TINY PITCAIRN JOINS PROTECTION FORCE

News this week that the Pitcairn Islands had signed up to an international effort to protect whales and dolphins slipped under most radars.

But the signature of Governor George Fergusson at the Auckland meeting of the Memorandum of Understanding for the Conservation of Pacific Cetaceans was welcomed by marine scientists around the Pacific.

With a population of less than 50, it's unlikely Pitcairners will take to their boats to patrol their economic zone and thwart any illegal whaling, says Melanie Virtue, inter-agency liaison officer for the Convention on Migratory Species.

Virtue, a New Zealander, works in Bonn, Germany for the convention secretariat - the UN agency behind the Pacific Cetaceans MoU. She was in Auckland for the meeting.

Humpbacks are thought to have started migrating to Pitcairn around 15 years ago and its waters are used as a calving ground.

A 2007 survey revealed around 60 sightings of single humpbacks, mothers and calves.

Eco-tourism is seen as a future lifeline for the British colony.

Pitcairn is the 12th Pacific territory to sign the MoU - ensuring information-sharing about endangered humpbacks and other vulnerable whales and dolphins, and the chance to gain expertise from neighbouring countries, says Governor Fergusson.

DoC's Mike Donoghue says Pitcairn's signature means millions of kilometres of the South Pacific are now covered by the agreement.

"The area covers a lot of small developing states with huge areas of water. Until the MoU came along they were feeling a little disempowered from the international community.

"With the UN backing, they are now part of a family of 110 member countries."

He says many island nations have a strong spiritual and cultural connection to whales so there is great enthusiasm for their protection.

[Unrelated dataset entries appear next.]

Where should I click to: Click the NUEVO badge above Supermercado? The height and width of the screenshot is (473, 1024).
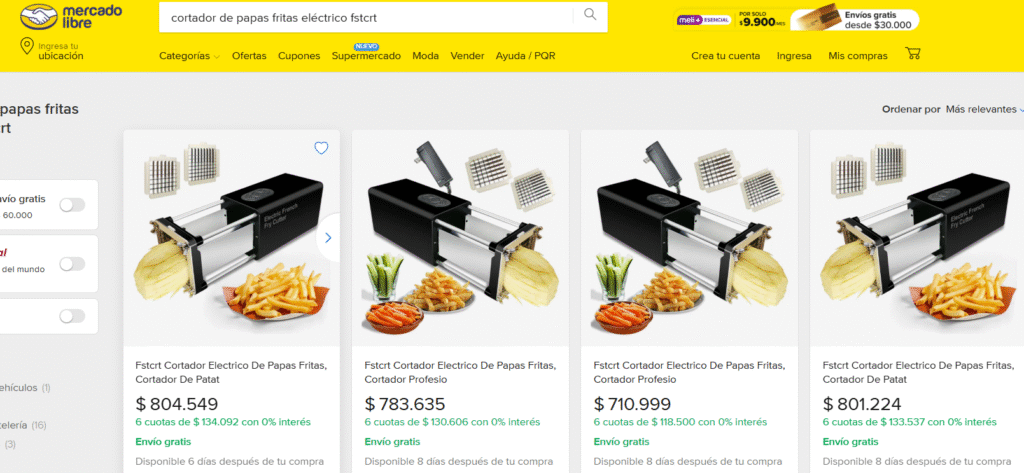366,47
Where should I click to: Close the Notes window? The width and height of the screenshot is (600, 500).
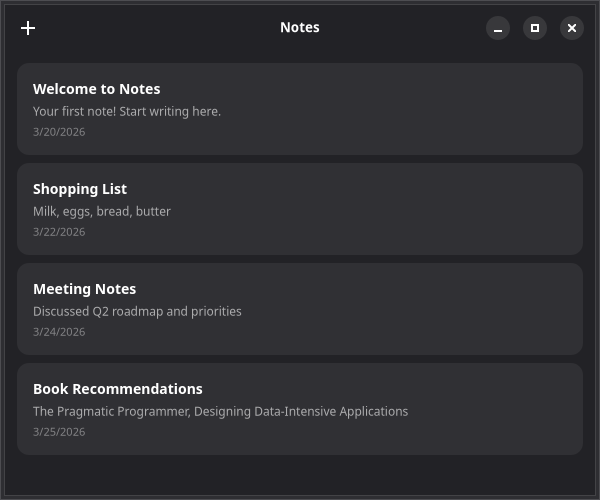tap(572, 28)
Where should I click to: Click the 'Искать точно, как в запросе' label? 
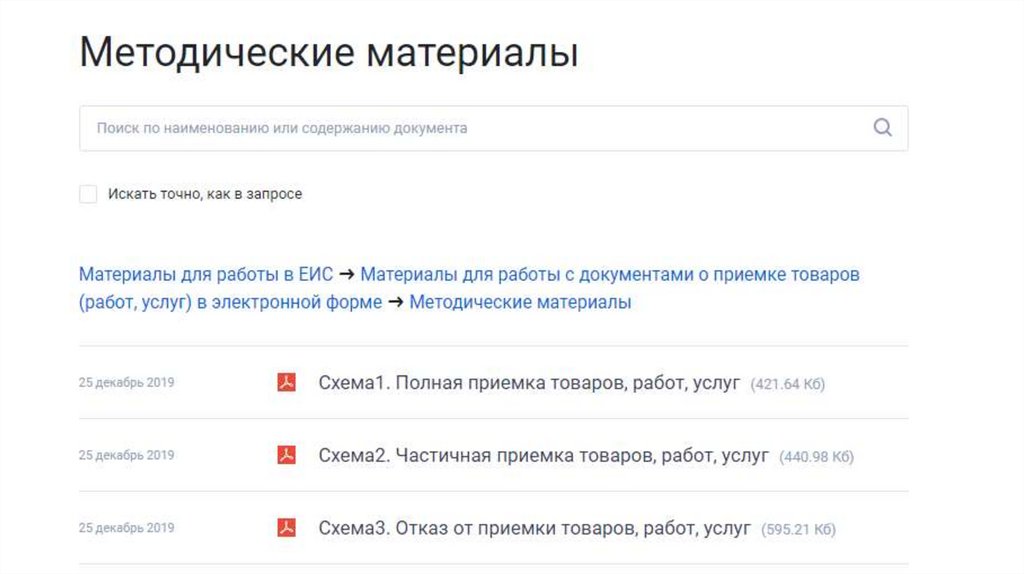point(205,194)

New Zealand and Australia can help these territories to build capacity by providing technical support, laboratories for genetic analysis and research equipment - but it is not rocket science. "If they have a hydrophone and a laptop they can do some really valuable work."

Rochelle Constantine of Auckland University's school of biological sciences says Pitcairn is "probably the most remote place Oceania's humpbacks can be found - it's really exciting they are now part of the MoU".

"It would be ideal to have all Pacific Island countries and territories on board."